▶ Makale:
Son yılların Türk sinemasındaki bu tarihi film bolluğu kendi açıklayıcı evrenini, AKP iktidarının kendini sağlamlaştırma sürecinde buluyor. AKP kendi iktidarını sağlamlaştırma yolunda Cumhuriyet’in laik modernizmi ile baş etmek durumundaydı. Bunu becerebildiği oranda ideolojisini toplum içinde yayabilme imkânı buluyordu.  O sebeple, tarihe AKP’ce bir yorum getiren bu filmleri, iktidarıyla endişe yaymaya başladığı 2000’li yılların başından itibaren bolca üretilmiş, Cumhuriyet’in resmi yorumuna göre çekilmiş Çanakkale ve Atatürk filmleriyle birlikte düşünmek anlamlıdır. Yine hızlıca bir liste vermek gerekirse:

  • “Çanakkale Son Kale” (Ahmet Okur, 2004)
  • “Kınalı Kuzular: Bedeli Çanakkale’de Ödendi” (Tunç Davut, 2006)
  • “Mustafa” (Can Dündar, 2008)
  • “Dersimiz Atatürk” (Hamdi Alkan, 2010)
  • “Veda” (Zülfü Livaneli, 2010)
  • “Çanakkale 1915” (Yeşim Sezgin, 2012)

▶ Kayıtlı Veriler:
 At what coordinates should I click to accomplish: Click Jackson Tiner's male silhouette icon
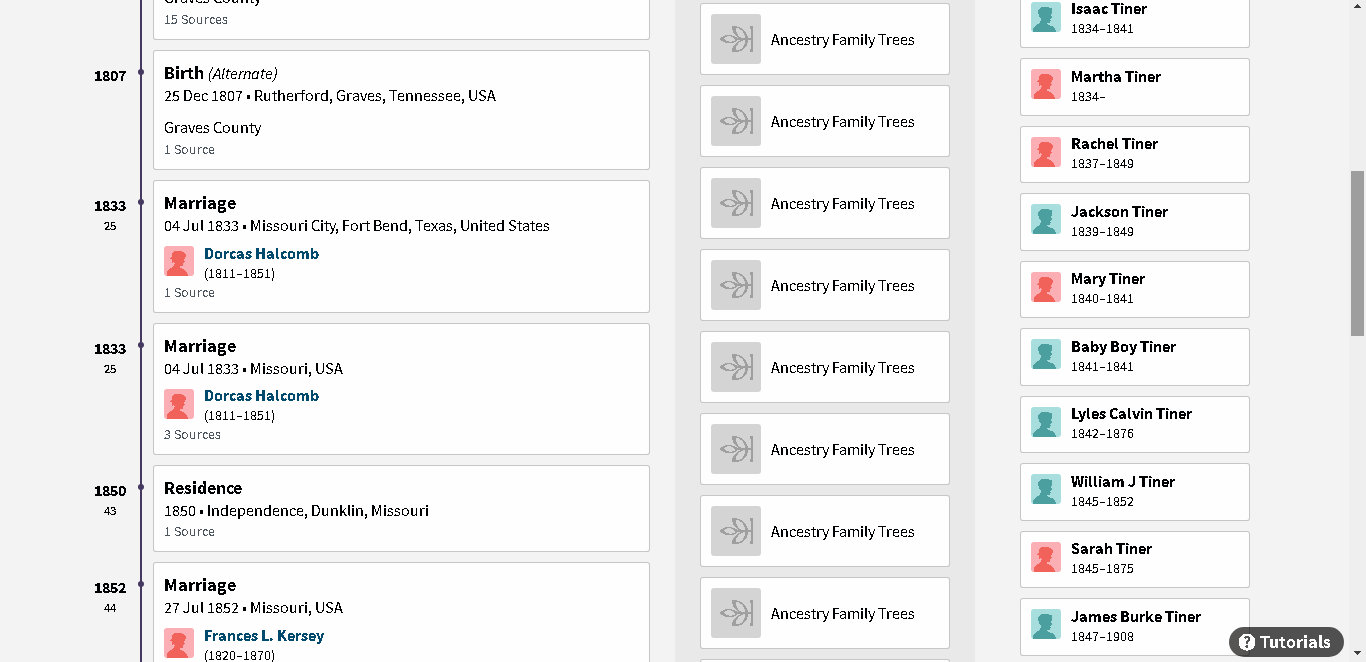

▶ Görev 1:
Makaleye göre aşağıdaki soruları yanıtlar mısınız?
(a) AKP, iktidarını sağlamlaştırma yolunda neyle baş etmek durumundaydı?
(b) "Mustafa" filmini kim yönetmiş ve film hangi yıla ait?
(c) Yeşim Sezgin'in listede yer alan filminin adı nedir?
▶ Görev 2:
Makaledeki listede yer alan filmlerin tamamını yönetmenleri ve yıllarıyla birlikte sıralar mısınız?
▶ Görev 3:
Aşağıdaki ifadeler makaleyle örtüşüyor mu? Her biri için evet ya da hayır deyip makaleden belirleyici ifadeyi aynen aktarır mısınız?
(a) "Veda" filmini Zülfü Livaneli çekmiştir.
(b) Çanakkale ve Atatürk filmleri 1990'lı yıllardan itibaren bolca üretilmiştir.
(c) "Kınalı Kuzular" filmi 2008 yılında çekilmiştir.

▶ Ayrıntılı Çözüm 1:
(a) Cumhuriyet'in laik modernizmiyle.
(b) Can Dündar, 2008.
(c) "Çanakkale 1915".

▶ Ayrıntılı Çözüm 2:
- "Çanakkale Son Kale" (Ahmet Okur, 2004)
- "Kınalı Kuzular: Bedeli Çanakkale'de Ödendi" (Tunç Davut, 2006)
- "Mustafa" (Can Dündar, 2008)
- "Dersimiz Atatürk" (Hamdi Alkan, 2010)
- "Veda" (Zülfü Livaneli, 2010)
- "Çanakkale 1915" (Yeşim Sezgin, 2012)

▶ Ayrıntılı Çözüm 3:
(a) Evet: "“Veda” (Zülfü Livaneli, 2010)"
(b) Hayır: "2000’li yılların başından itibaren bolca üretilmiş"
(c) Hayır: "“Kınalı Kuzular: Bedeli Çanakkale’de Ödendi” (Tunç Davut, 2006)"